*** Provided records Section Begins ***

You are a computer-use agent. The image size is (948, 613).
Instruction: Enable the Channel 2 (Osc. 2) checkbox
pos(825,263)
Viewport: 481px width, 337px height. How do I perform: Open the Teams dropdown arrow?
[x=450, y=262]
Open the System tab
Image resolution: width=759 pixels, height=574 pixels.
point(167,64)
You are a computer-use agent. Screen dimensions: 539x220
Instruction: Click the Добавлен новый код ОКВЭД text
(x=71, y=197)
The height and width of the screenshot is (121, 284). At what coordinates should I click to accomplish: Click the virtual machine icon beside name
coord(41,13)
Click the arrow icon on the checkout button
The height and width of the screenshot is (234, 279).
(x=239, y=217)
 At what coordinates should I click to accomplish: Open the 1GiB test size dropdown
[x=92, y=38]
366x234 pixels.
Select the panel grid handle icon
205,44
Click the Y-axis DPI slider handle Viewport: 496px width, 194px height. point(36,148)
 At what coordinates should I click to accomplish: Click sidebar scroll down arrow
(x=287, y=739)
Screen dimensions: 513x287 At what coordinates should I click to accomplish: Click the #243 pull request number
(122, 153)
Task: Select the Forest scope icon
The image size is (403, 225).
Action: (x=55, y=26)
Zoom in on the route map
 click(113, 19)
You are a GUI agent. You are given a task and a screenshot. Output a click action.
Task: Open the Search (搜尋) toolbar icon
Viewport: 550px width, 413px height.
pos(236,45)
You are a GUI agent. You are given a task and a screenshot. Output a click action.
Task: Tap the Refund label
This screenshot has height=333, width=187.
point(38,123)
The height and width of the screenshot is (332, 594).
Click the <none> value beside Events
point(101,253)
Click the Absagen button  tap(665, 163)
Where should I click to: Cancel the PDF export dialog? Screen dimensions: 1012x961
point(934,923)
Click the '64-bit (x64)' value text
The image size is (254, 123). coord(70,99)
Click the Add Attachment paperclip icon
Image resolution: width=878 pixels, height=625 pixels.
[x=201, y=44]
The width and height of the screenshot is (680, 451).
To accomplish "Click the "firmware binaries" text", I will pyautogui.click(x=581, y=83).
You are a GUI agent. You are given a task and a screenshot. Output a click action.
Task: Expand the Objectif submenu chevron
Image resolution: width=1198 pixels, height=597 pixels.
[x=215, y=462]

*** Provided records Section Ends ***

* _What is being asked_:
Go through the records above and copy each one exactly.

* _Exercise solution_:
You are a computer-use agent. The image size is (948, 613).
Instruction: Enable the Channel 2 (Osc. 2) checkbox
pos(825,263)
Viewport: 481px width, 337px height. How do I perform: Open the Teams dropdown arrow?
[x=450, y=262]
Open the System tab
Image resolution: width=759 pixels, height=574 pixels.
point(167,64)
You are a computer-use agent. Screen dimensions: 539x220
Instruction: Click the Добавлен новый код ОКВЭД text
(x=71, y=197)
The height and width of the screenshot is (121, 284). At what coordinates should I click to accomplish: Click the virtual machine icon beside name
coord(41,13)
Click the arrow icon on the checkout button
The height and width of the screenshot is (234, 279).
(x=239, y=217)
 At what coordinates should I click to accomplish: Open the 1GiB test size dropdown
[x=92, y=38]
366x234 pixels.
Select the panel grid handle icon
205,44
Click the Y-axis DPI slider handle Viewport: 496px width, 194px height. point(36,148)
 At what coordinates should I click to accomplish: Click sidebar scroll down arrow
(x=287, y=739)
Screen dimensions: 513x287 At what coordinates should I click to accomplish: Click the #243 pull request number
(122, 153)
Task: Select the Forest scope icon
The image size is (403, 225).
Action: (x=55, y=26)
Zoom in on the route map
 click(113, 19)
You are a GUI agent. You are given a task and a screenshot. Output a click action.
Task: Open the Search (搜尋) toolbar icon
Viewport: 550px width, 413px height.
pos(236,45)
You are a GUI agent. You are given a task and a screenshot. Output a click action.
Task: Tap the Refund label
This screenshot has height=333, width=187.
point(38,123)
The height and width of the screenshot is (332, 594).
Click the <none> value beside Events
point(101,253)
Click the Absagen button  tap(665, 163)
Where should I click to: Cancel the PDF export dialog? Screen dimensions: 1012x961
point(934,923)
Click the '64-bit (x64)' value text
The image size is (254, 123). coord(70,99)
Click the Add Attachment paperclip icon
Image resolution: width=878 pixels, height=625 pixels.
[x=201, y=44]
The width and height of the screenshot is (680, 451).
To accomplish "Click the "firmware binaries" text", I will pyautogui.click(x=581, y=83).
You are a GUI agent. You are given a task and a screenshot. Output a click action.
Task: Expand the Objectif submenu chevron
Image resolution: width=1198 pixels, height=597 pixels.
[x=215, y=462]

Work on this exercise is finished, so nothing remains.